Please give again, word for word, each line that falls between the line with "Instruction: Turn off the Wifi toggle" and the end of the data, inclusive.

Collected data
>>
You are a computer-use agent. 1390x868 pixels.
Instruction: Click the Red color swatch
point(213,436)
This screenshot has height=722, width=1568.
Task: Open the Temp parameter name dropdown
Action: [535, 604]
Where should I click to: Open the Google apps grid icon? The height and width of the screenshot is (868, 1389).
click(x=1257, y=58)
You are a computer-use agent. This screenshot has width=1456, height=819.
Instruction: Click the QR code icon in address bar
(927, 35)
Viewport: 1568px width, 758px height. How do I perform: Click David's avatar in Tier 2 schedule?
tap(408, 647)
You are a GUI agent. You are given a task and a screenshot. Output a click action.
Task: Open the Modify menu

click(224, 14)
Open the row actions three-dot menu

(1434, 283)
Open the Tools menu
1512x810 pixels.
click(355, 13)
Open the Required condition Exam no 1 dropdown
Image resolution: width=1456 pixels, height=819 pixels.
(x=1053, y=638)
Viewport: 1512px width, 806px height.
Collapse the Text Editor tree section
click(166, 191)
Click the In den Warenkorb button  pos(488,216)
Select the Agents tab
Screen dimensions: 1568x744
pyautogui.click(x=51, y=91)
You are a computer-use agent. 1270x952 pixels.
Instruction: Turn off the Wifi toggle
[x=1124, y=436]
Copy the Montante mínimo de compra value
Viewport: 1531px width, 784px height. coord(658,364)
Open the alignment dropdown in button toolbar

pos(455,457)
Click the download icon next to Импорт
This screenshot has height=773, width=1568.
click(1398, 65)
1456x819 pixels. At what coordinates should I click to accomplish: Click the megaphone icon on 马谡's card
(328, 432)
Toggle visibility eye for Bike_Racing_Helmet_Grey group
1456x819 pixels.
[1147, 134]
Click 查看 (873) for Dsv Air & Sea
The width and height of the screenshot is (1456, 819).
<<
_Written response_.
Instruction: Turn off the Wifi toggle
[x=1124, y=436]
Copy the Montante mínimo de compra value
Viewport: 1531px width, 784px height. coord(658,364)
Open the alignment dropdown in button toolbar

pos(455,457)
Click the download icon next to Импорт
This screenshot has height=773, width=1568.
click(1398, 65)
1456x819 pixels. At what coordinates should I click to accomplish: Click the megaphone icon on 马谡's card
(328, 432)
Toggle visibility eye for Bike_Racing_Helmet_Grey group
1456x819 pixels.
[1147, 134]
Click 查看 (873) for Dsv Air & Sea
The width and height of the screenshot is (1456, 819).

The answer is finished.